---------- TEXTO CITADO

The Chieftains + Barabàn – “Fecham Em Apoteose O Festival Intercéltico – Eram Os Deuses Irlandeses?” (festivais | concertos)

cultura >> segunda-feira, 05.04.1993


Chieftains Fecham Em Apoteose O Festival Intercéltico
Eram Os Deuses Irlandeses?


Os deuses eram de certeza irlandeses. E devem ter ensinado tudo o que sabiam das artes musicais aos Chieftains. A banda liderada por Paddy Moloney deu um espectáculo que perdurará na memória da cidade do Porto. Como se fosse a coisa mais fácil do mundo. Pouca sorte para os Barabàn, que na primeira parte rubricaram uma actuação brilhante, das melhores entre todas as edições do festival. Mas os Chieftains abriram as portas do Olimpo.



Não vale a pena tentar descrever tudo o que se passou durante o espectáculo dos irlandeses Chieftains, no sábado à noite, terceiro e último dia do Festival Intercéltico, no Teatro Rivoli. Prestes a celebrarem o 30º ano de carreira, atingiram a perfeição. Festa, seriedade, religiosidade, humor ora desbragado, ora subtil, solos assombrosos, combinações instrumentais inusitadas, ritmo impressionante, histórias, anedotas, diálogos com o público e em circuito interno, mímica, música, mais música, música divina, irlandesa do espírito às tripas, música de copos, música da China, da Galiza, da América, combinaram-se na proporção exacta por forma a criar um ritual de magia e comunicação com o público. Até quando Paddy Moloney começou por se dirigir à assistência, que mais uma vez voltou a esgotar a lotação, num gaélico cerrado. Depois entrou-se no carrossel. No fim sobrou uma tontura, uma sensação de deslumbramento, de se ter assistido a algo que dificilmente se voltará a repetir, embora com os Chiftains nunca se saiba!
Em noite de mil prodígios, não houve outra solução senão a rendição. Perante um “Heartbreak Hotel” de ir às lágrimas ou da sucessão de “reels”, “jigs” e “hornpipes” acelerados, e ainda mais acelerados. Como é possível acelerar tanto e não perder o controlo da condução? De repente uma travagem em “souplesse”, cascata de harpa despenhando-se de um tema do mítico Turlough O’Carolan, por Derek Bell, que “ameaçou” abandonar o palco, despeitado por o seu companheiro o colocar atrás do harpista cego. Kevin O’Conneff em canto “a capella”, intimista ou num brinde efusivo ao pessoal dos copos em “Here’s to the company”, depois num gongo chinês (“os chineses eram celtas? É possível”, atirou de imediato Paddy Moloney), mestre do “bodhran”, mostrou por que razão se impôs como figura proeminente nos Chieftains. E Paddy Moloney, Sean Keáne e Matt Molloy, os magos das “uillean pipes”, violino e flauta, respectivamente. Dizer que tocaram como deuses não chega. Martin Fay, o segundo violinista, mais circunspecto, baluarte da vertente mais classicista do grupo, silenciou numa prestação de veludo de um tema de mestre ‘O Riada, incluído na banda sonora de “Barry Lyndon”.

--------------------

» O ENUNCIADO
Resuma em duas frases a crítica ao concerto dos Chieftains no Festival Intercéltico.

---------- ITENS DE DADOS

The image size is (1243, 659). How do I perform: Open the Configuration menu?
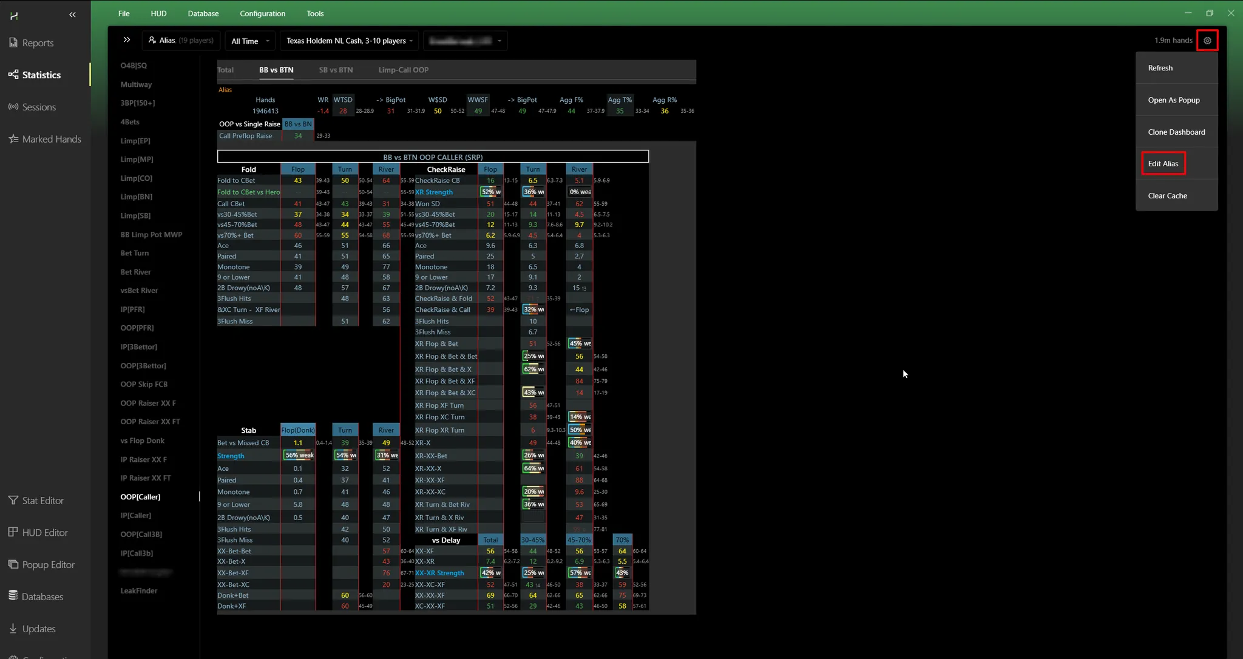point(262,13)
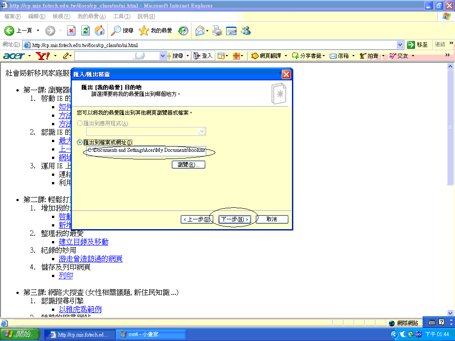Screen dimensions: 455x341
Task: Click the 下一步 button in wizard
Action: coord(235,219)
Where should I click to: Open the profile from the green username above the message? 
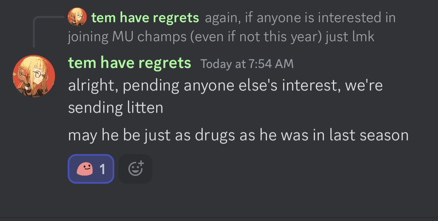pyautogui.click(x=129, y=63)
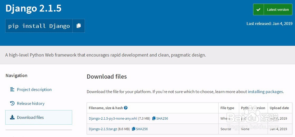Click the Upload date column header
Screen dimensions: 295x137
point(279,108)
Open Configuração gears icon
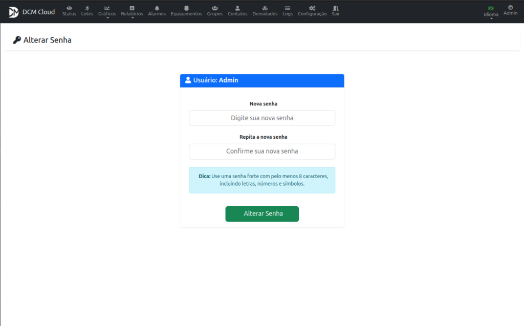524x326 pixels. pos(312,8)
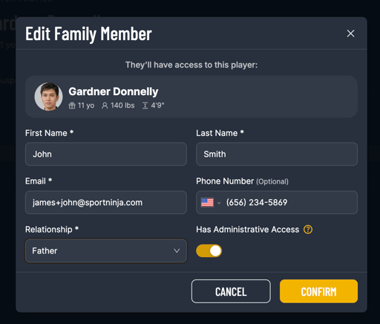Close the Edit Family Member dialog
The width and height of the screenshot is (380, 324).
350,33
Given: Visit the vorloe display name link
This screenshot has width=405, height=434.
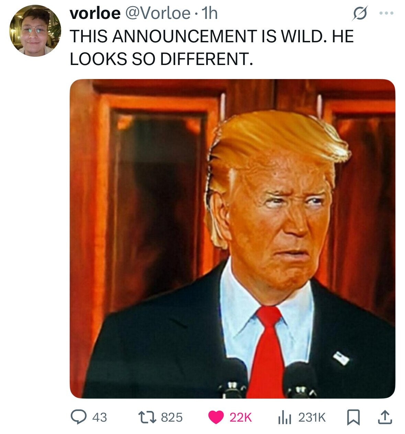Looking at the screenshot, I should 94,14.
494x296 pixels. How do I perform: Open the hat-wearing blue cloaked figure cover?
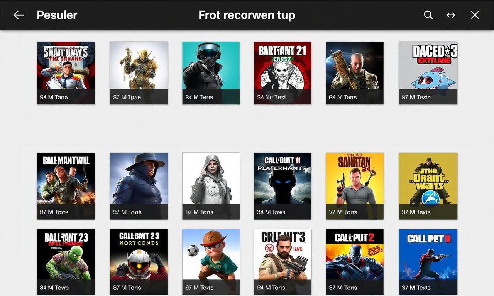[x=139, y=186]
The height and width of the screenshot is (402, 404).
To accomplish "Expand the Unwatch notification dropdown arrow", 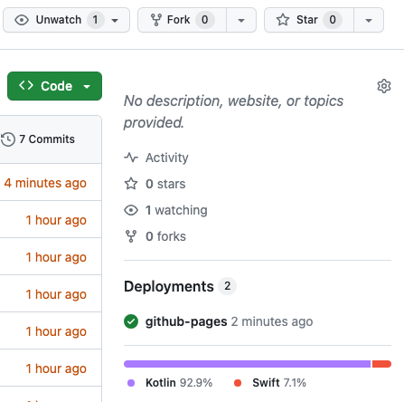I will pyautogui.click(x=115, y=21).
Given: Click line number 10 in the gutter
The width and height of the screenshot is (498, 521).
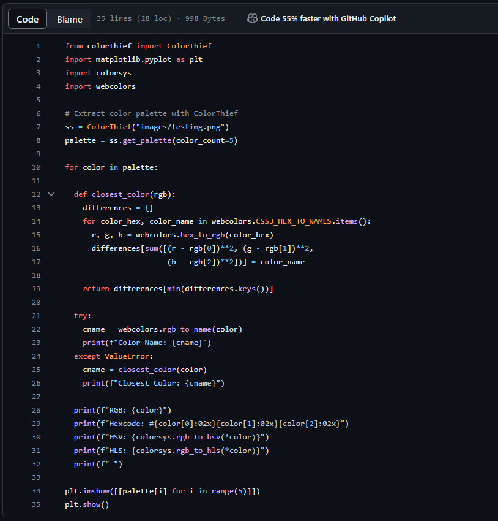Looking at the screenshot, I should (36, 167).
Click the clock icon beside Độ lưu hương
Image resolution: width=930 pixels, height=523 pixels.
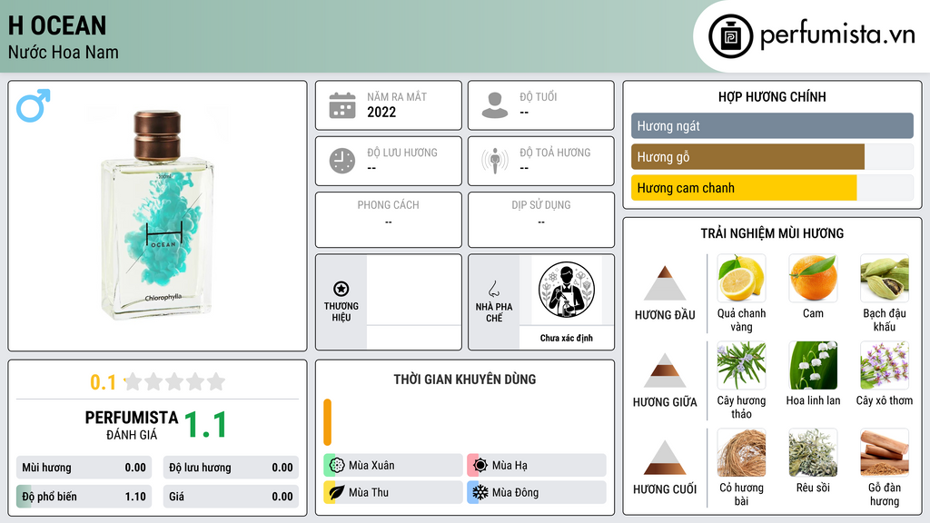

--------------------

» RESPOSTA AO EXERCÍCIO
No sábado à noite, último dia do Festival Intercéltico, no Teatro Rivoli, os Chieftains, liderados por Paddy Moloney, deram um espetáculo que, segundo o texto, atingiu a perfeição, depois de uma atuação brilhante dos Barabàn na primeira parte. A banda combinou humor, diálogos com o público, solos assombrosos e música de origens como a Irlanda, a China, a Galiza e a América, com destaque para músicos como Derek Bell, Kevin O'Conneff, Matt Molloy e Martin Fay.